CLR Threads and Windows Threads

 Today, the CLR uses the threading capabilities of Windows, so Part V of this book is really focusing on how the threading capabilities of Windows are exposed to developers who write code by using the CLR. I will explain about how threads in Windows work and how the CLR alters the behavior (if it does). However, if you’d like more information about threads, I recommend reading some of my earlier writings on the topic, such as my book Windows via C/C++, 5th Edition (Microsoft Press, 2007).

While a CLR thread maps directly to a Windows thread today, the Microsoft CLR team reserves the right to divorce itself from Windows threads in the future. Someday, the CLR may introduce its own logical thread concept so that a CLR logical thread doesn’t necessarily map to a physical Windows thread. For example, there has been talk of creating logical threads that use much less resources than physical threads, and then you could have many logical threads running on top of a very small number of physical threads. For instance, the CLR could determine that one of your threads is in a wait state and reassign that thread to do a different task. The benefits of this include easier coding, less resources used, and potentially improved performance. Unfortunately, implementing this solution would be a huge amount of work for the CLR team, so I would not expect a feature like this to make it into the CLR anytime soon.
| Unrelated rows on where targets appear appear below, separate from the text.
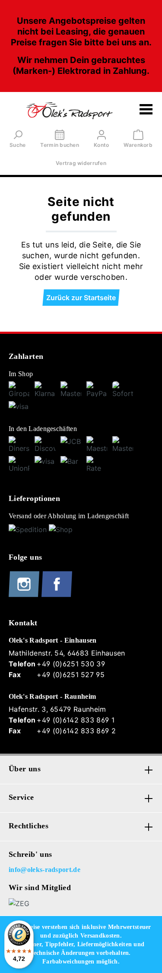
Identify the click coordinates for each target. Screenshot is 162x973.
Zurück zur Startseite (81, 297)
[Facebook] (56, 595)
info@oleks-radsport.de (44, 869)
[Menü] (146, 111)
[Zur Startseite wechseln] (69, 110)
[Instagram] (25, 595)
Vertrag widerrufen (81, 163)
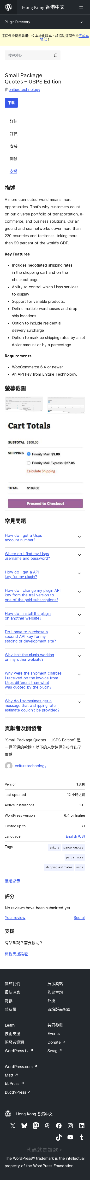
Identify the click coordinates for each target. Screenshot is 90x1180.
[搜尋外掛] (55, 55)
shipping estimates (58, 867)
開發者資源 (14, 1042)
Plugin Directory (17, 22)
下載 (11, 103)
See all (79, 917)
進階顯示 (12, 880)
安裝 (14, 146)
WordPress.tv (19, 1050)
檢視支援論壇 (16, 953)
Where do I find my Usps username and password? (27, 556)
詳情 (14, 121)
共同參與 (55, 1025)
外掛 (51, 1000)
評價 (14, 133)
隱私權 (10, 1009)
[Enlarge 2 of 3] (78, 402)
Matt (11, 1075)
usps (79, 867)
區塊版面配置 (59, 1009)
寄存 (8, 1000)
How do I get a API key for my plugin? (22, 574)
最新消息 (12, 992)
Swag (55, 1050)
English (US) (75, 836)
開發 (14, 158)
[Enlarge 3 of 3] (78, 424)
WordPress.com (21, 1066)
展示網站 (55, 983)
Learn (10, 1025)
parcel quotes (73, 847)
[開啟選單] (82, 7)
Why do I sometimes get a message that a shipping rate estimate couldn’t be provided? (32, 705)
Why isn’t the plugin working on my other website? (29, 657)
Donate (57, 1042)
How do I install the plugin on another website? (28, 616)
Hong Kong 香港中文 (34, 1113)
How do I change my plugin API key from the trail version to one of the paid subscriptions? (33, 595)
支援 (13, 171)
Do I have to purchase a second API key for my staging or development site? (30, 636)
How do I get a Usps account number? (23, 537)
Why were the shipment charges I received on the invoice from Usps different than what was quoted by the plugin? (33, 680)
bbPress (14, 1083)
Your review (15, 917)
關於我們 (12, 983)
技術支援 (12, 1033)
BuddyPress (18, 1092)
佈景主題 (55, 992)
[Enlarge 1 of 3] (36, 402)
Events (54, 1033)
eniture (54, 847)
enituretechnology (24, 89)
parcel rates (74, 857)
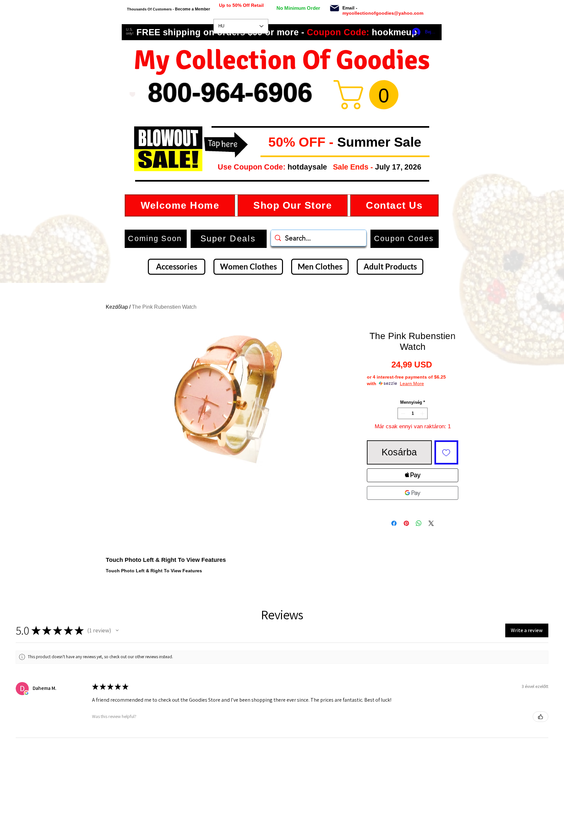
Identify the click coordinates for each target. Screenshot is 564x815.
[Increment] (423, 413)
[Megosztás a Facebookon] (394, 523)
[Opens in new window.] (26, 692)
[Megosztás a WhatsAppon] (419, 523)
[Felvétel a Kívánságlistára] (446, 452)
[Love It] (132, 94)
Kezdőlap (117, 307)
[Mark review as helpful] (540, 716)
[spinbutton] (412, 413)
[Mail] (334, 8)
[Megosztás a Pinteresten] (406, 523)
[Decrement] (402, 413)
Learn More (412, 383)
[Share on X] (431, 523)
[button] (263, 142)
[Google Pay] (412, 493)
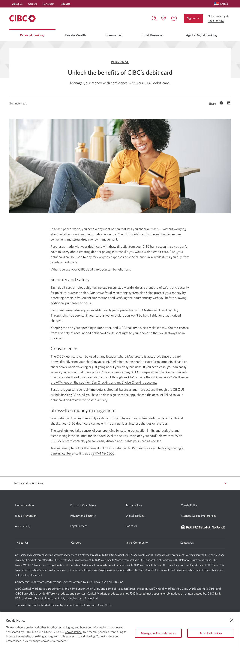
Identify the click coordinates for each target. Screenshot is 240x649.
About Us (17, 3)
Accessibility (23, 526)
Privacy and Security (83, 515)
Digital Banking (135, 515)
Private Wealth (75, 35)
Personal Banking (32, 35)
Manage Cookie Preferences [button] (198, 515)
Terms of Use (134, 505)
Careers (32, 3)
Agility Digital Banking (201, 35)
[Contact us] (174, 18)
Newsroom (48, 3)
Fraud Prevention (25, 515)
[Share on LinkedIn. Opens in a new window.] (229, 103)
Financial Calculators (83, 505)
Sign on (192, 19)
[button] (222, 3)
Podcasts (65, 3)
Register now (216, 20)
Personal (120, 61)
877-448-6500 (103, 453)
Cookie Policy (189, 505)
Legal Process (78, 526)
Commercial (113, 35)
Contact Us (187, 542)
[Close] (232, 620)
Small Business (152, 35)
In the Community (137, 542)
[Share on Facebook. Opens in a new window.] (221, 103)
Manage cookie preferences (158, 633)
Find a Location (24, 505)
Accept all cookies (210, 633)
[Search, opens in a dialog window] (154, 18)
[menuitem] (222, 3)
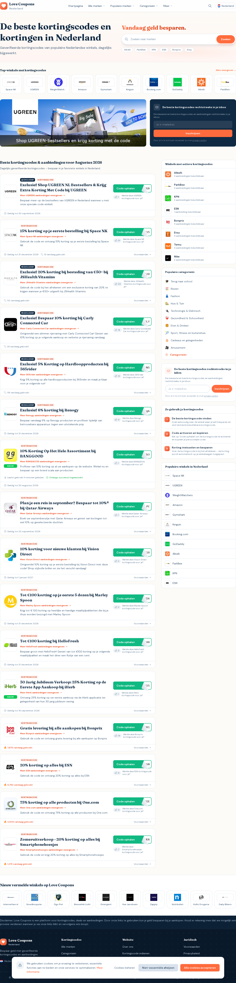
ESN (164, 49)
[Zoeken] (210, 6)
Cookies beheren (124, 967)
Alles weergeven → (226, 70)
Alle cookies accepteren (200, 967)
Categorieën (147, 6)
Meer (166, 6)
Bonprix (176, 49)
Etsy (189, 49)
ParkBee (141, 49)
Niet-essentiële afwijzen (158, 967)
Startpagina (75, 6)
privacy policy (199, 140)
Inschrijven (193, 133)
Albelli (127, 49)
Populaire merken (120, 6)
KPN (154, 49)
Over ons (127, 946)
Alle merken (95, 6)
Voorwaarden (192, 946)
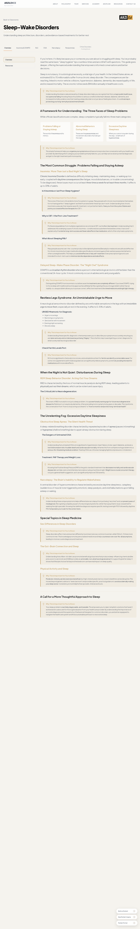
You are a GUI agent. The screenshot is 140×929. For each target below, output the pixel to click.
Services (85, 4)
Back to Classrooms (11, 20)
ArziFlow (106, 4)
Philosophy (66, 4)
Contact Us (131, 4)
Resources (118, 4)
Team (76, 4)
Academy (96, 4)
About (55, 4)
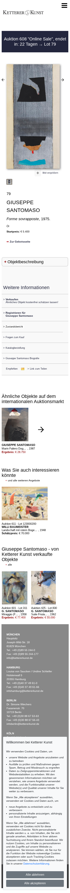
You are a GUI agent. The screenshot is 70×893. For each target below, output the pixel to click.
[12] (62, 79)
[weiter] (41, 430)
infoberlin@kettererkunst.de (23, 723)
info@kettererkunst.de (20, 657)
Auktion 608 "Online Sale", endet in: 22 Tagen (35, 42)
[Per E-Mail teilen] (21, 368)
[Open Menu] (64, 5)
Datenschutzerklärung (36, 863)
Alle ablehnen (35, 874)
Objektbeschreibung (25, 261)
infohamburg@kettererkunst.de (25, 690)
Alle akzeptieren (35, 883)
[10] (3, 79)
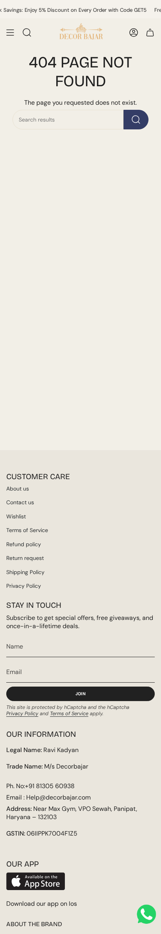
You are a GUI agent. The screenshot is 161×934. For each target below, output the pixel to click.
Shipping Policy (25, 572)
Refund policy (23, 544)
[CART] (150, 32)
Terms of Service (27, 530)
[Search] (135, 119)
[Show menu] (10, 32)
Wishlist (16, 516)
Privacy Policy (23, 585)
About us (17, 488)
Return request (25, 557)
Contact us (20, 502)
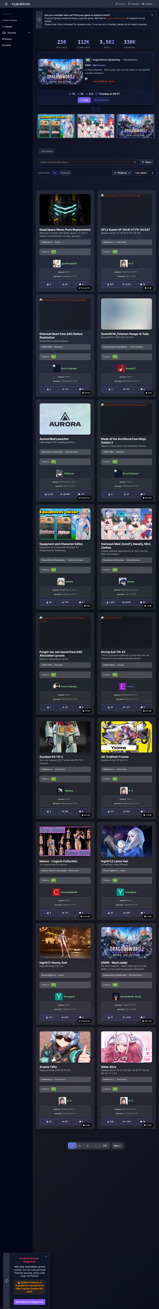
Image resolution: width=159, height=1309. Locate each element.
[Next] (98, 109)
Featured (65, 173)
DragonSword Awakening (53, 560)
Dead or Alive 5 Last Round (54, 870)
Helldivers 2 (47, 242)
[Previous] (93, 109)
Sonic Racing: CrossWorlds (115, 347)
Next (116, 1145)
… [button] (95, 1145)
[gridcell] (65, 241)
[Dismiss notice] (152, 15)
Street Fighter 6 (110, 870)
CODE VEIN (47, 347)
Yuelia (98, 79)
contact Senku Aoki (116, 18)
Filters (148, 162)
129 (105, 1145)
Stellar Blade (109, 665)
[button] (6, 4)
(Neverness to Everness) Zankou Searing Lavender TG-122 (116, 66)
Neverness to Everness (52, 452)
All (54, 173)
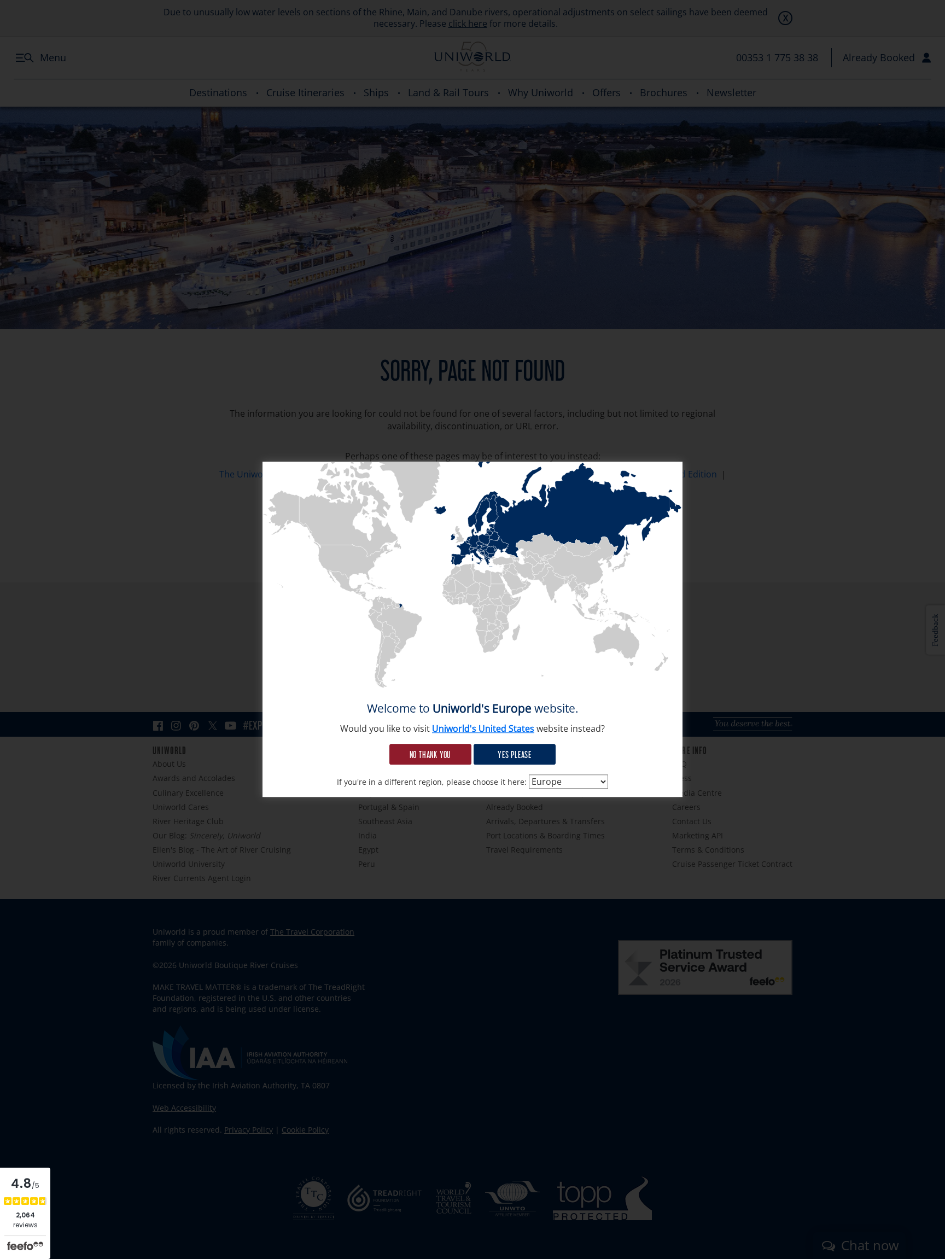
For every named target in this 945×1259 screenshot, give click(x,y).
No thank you (431, 754)
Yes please (515, 754)
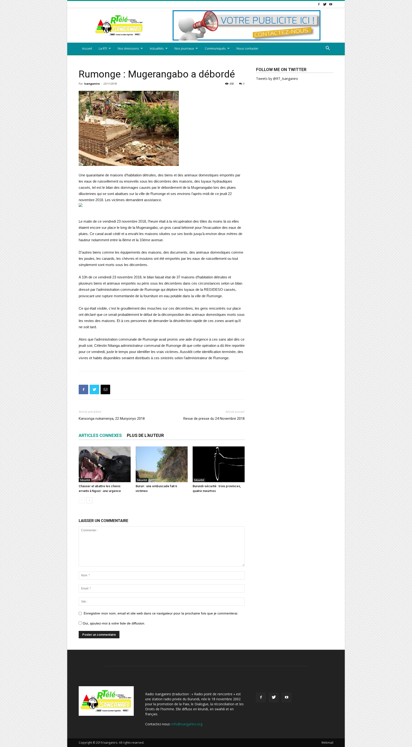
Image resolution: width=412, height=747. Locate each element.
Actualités (157, 48)
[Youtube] (330, 4)
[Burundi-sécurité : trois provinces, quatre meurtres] (219, 464)
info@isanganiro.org (186, 724)
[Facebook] (318, 4)
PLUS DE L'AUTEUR (145, 435)
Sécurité (85, 480)
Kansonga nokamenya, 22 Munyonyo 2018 (112, 418)
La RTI (103, 48)
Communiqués (215, 48)
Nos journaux (184, 48)
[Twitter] (324, 4)
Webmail (327, 743)
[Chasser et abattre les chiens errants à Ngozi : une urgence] (105, 464)
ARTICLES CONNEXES (100, 435)
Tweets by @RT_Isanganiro (277, 78)
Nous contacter (247, 48)
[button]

For you, all of this means that your code should make as few assumptions as possible when manipulating threads. For example, you should avoid P/Invoking to native Windows functions since these functions have no knowledge of a CLR thread.5 By avoiding native Windows functions and sticking with Framework Class Library (FCL) types whenever possible, you’re guaranteed that your code will easily take advantage of these performance enhancements as they become available in the future.